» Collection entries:
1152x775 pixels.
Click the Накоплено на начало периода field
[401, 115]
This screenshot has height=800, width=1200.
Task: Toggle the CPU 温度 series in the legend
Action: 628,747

» TASK:
Write the records out again. Keep every line exactly as it is.

» COMPLETED EXERCISE:
1152x775 pixels.
Click the Накоплено на начало периода field
[401, 115]
This screenshot has height=800, width=1200.
Task: Toggle the CPU 温度 series in the legend
Action: 628,747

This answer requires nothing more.